Il faut bien le redire, le répéter à satiété : les récidivistes ne feront de cette liberté qu’un usage mauvais. Hôtes habituels de nos prisons, la paresse est leur vice capital. Nous désirons nous tromper, mais si ce que nous prévoyons dès aujourd’hui devait arriver, il n’y aurait qu’un parti radical à prendre : renoncer à la relégation comme moyen décolonisation et de moralisation ; envoyer les récidivistes aux antipodes, puisque l’on est unanime en France à vouloir s’en débarrasser, mais qu’ils y soient envoyés pour être soumis dès la première incartade à un système pénitentiaire qui leur fasse regretter celui de nos prisons centrales. Puisqu’ils n’ont d’autre crainte que celle de retourner dans ces prisons, il faut rendre cette crainte utile. Qu’on se garde bien de leur laisser croire qu’être relégué à la Guyane ou aller à la « Nouvelle » sont des expressions synonymes, ne signifiant après tout qu’une retraite dans les pays chauds et du pain assuré pour les invalides du crime. Qu’en pensent nos vieux artisans et les paysans auxquels les bonnes récoltes manquent pendant deux ou trois ans? Mais pourquoi, nous dira-t-on, n’a-t-on pas songé dès le début à forcer au travail les récidivistes? Par cette raison bien simple, que c’était assimiler les relégués à des transportés, et les récidivistes de 1884 aux forçats qui, depuis 1854, subissent leur peine en Nouvelle-Calédonie. On a trouvé l’assimilation blessante pour les premiers, et c’est, on en conviendra, d’une délicatesse extrême ! Pourtant il faudra bien en arriver là et, au lieu de laisser en liberté nos incorrigibles criminels, les tenir in manu.

-----

> **Objectif**: D'après l'extrait, depuis quelle année les forçats subissent-ils leur peine en Nouvelle-Calédonie ?

-----

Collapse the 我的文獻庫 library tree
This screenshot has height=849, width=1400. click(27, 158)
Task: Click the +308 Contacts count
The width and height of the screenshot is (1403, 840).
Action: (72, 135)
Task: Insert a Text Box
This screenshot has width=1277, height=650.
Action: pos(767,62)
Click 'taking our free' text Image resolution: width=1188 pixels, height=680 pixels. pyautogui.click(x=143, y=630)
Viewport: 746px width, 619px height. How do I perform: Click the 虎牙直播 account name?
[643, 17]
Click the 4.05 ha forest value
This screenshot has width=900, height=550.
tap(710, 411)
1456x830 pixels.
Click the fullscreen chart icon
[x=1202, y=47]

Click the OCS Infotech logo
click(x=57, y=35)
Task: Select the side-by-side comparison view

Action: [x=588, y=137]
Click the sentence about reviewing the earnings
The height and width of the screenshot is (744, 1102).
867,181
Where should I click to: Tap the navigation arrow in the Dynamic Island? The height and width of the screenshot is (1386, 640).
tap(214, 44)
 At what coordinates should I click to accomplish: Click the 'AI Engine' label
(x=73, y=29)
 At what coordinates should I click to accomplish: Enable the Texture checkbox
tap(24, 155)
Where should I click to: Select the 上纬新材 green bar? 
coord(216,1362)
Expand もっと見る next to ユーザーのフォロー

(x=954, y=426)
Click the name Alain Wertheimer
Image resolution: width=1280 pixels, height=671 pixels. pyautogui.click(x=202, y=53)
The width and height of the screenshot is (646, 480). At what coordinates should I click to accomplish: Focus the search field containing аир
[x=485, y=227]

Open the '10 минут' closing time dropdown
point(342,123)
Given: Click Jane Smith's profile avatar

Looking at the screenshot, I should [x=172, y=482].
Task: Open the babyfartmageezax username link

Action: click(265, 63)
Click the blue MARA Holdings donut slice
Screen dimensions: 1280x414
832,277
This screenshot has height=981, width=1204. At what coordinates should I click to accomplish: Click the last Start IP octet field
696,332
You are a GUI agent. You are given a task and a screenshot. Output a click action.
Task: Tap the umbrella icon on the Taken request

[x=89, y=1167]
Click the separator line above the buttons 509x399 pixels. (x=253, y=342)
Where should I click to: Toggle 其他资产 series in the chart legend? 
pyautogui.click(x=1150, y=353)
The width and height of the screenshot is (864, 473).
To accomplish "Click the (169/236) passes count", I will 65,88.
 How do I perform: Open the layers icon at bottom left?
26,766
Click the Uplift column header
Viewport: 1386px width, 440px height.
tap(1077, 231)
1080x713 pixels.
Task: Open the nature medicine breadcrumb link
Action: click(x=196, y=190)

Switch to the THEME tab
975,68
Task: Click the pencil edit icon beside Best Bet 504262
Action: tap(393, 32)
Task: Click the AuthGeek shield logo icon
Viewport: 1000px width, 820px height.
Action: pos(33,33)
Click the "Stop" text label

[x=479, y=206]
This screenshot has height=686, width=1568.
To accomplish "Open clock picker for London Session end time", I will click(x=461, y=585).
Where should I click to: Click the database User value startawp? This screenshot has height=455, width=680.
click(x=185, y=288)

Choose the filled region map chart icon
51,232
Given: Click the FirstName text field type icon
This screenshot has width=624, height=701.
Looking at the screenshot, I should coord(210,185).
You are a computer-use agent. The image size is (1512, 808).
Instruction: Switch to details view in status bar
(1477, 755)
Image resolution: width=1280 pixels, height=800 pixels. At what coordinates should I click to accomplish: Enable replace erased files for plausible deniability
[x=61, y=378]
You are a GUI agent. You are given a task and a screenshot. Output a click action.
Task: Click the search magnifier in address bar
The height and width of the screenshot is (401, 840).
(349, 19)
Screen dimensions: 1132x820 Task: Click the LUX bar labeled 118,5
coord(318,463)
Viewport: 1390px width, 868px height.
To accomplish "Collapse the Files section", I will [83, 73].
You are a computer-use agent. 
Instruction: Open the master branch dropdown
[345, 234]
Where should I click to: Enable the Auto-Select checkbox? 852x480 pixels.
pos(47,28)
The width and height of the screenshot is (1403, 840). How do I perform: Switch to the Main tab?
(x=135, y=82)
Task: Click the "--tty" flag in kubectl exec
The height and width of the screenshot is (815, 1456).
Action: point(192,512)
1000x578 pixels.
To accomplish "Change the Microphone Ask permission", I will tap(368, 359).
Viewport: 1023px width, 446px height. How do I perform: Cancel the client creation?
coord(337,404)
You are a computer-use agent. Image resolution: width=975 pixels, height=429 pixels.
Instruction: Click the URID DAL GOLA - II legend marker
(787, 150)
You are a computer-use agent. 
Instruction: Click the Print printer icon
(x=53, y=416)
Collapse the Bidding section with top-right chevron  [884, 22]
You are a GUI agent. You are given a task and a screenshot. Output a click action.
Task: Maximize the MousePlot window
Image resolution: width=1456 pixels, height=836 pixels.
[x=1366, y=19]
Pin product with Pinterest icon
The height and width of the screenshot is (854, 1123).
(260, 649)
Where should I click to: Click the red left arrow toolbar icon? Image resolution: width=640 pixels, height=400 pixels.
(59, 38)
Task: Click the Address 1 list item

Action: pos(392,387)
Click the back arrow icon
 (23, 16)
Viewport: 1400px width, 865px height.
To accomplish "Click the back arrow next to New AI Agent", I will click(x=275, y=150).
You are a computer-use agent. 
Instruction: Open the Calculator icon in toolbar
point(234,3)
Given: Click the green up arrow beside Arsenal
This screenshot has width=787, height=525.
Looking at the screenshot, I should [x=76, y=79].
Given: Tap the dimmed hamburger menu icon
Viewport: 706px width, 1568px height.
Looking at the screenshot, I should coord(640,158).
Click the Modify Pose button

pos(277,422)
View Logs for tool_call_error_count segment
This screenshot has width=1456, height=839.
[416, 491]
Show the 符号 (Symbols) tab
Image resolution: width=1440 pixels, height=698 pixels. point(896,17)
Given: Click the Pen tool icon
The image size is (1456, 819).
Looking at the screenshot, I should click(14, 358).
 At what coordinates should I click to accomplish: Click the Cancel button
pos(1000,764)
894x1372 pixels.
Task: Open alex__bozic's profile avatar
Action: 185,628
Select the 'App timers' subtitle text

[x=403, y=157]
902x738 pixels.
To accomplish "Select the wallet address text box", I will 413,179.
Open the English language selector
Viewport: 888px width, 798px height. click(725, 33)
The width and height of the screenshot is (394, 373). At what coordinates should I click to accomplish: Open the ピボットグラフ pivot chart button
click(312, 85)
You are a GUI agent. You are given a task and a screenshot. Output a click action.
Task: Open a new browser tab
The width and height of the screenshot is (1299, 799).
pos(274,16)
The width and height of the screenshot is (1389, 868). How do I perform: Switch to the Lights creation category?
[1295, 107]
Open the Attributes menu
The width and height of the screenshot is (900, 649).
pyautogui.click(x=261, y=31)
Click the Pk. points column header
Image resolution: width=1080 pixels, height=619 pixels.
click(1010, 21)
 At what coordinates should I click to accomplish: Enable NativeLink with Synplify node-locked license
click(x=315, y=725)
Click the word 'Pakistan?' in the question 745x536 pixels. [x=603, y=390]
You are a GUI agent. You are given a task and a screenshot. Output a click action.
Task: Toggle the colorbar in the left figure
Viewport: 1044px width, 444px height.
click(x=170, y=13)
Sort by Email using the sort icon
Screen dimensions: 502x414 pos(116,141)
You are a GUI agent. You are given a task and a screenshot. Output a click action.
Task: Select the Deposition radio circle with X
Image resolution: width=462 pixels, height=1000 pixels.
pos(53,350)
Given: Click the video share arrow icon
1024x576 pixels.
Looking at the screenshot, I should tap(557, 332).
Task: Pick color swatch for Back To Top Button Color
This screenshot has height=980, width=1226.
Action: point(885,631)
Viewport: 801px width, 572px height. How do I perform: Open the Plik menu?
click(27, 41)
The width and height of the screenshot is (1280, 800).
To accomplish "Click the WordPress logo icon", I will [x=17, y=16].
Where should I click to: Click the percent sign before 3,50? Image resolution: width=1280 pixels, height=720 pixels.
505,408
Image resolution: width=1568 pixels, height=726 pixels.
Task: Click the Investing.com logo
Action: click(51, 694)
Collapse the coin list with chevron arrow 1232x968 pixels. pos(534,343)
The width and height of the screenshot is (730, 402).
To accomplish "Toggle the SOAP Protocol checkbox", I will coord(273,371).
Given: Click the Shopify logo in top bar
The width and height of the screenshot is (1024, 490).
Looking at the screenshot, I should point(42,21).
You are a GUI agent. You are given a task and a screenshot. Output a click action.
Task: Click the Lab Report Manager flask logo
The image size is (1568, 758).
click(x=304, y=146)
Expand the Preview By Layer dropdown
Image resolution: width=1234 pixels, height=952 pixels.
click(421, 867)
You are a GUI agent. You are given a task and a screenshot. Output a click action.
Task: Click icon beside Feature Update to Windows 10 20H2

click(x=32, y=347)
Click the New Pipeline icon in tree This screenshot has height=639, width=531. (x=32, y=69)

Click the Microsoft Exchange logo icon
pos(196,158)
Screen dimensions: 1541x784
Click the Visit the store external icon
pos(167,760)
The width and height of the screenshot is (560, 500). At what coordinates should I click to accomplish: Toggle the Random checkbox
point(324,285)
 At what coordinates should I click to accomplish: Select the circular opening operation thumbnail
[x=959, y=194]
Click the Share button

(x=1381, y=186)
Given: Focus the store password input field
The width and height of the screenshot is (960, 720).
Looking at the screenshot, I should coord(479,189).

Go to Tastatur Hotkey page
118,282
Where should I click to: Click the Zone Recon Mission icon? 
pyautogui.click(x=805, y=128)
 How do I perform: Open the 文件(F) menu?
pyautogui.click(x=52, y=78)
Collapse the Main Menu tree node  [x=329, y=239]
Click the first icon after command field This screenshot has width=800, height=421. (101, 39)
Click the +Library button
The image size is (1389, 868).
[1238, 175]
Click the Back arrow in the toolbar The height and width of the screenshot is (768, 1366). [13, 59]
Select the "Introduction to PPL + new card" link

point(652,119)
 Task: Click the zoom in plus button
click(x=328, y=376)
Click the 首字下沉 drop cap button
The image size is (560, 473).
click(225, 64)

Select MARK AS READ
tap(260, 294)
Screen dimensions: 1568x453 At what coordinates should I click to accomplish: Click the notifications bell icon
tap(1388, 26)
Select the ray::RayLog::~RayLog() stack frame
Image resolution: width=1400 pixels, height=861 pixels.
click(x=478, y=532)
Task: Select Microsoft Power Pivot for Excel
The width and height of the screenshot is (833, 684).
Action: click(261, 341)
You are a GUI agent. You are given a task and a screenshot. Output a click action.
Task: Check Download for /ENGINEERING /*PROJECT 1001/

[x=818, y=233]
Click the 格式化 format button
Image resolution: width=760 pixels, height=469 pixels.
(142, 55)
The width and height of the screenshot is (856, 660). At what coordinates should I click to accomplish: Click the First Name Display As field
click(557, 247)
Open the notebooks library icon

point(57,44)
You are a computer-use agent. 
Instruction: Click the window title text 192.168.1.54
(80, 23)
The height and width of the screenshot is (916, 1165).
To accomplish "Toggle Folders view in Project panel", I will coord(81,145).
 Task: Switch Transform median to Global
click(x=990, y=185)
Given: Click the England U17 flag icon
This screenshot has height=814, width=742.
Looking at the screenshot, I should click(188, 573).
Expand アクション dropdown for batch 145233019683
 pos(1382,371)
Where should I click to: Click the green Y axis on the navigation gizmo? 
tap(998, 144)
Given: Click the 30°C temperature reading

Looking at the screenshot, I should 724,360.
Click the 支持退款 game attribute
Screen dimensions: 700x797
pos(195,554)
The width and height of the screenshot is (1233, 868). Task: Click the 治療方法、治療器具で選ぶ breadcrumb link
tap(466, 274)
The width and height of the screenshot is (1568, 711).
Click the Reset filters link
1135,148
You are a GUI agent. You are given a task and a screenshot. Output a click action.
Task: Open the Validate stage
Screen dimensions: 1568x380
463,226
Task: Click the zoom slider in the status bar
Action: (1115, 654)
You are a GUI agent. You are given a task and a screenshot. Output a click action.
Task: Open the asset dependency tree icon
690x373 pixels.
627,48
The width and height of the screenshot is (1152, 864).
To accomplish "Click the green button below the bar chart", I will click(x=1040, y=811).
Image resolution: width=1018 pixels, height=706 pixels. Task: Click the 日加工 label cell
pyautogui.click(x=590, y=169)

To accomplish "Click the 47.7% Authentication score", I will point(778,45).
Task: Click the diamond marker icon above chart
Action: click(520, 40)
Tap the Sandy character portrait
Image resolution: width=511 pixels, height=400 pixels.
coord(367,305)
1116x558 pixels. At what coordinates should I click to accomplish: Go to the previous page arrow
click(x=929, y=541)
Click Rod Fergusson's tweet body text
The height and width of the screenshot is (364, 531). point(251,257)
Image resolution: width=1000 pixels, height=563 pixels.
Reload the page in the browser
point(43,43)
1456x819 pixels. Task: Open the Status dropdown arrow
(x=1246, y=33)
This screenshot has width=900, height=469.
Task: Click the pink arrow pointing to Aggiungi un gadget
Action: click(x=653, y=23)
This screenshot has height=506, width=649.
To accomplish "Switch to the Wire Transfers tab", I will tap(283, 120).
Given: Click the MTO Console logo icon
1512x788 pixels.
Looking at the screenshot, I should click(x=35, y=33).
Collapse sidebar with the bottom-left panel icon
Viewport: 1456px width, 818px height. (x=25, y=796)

-----

> **Corrigé**: Depuis 1854.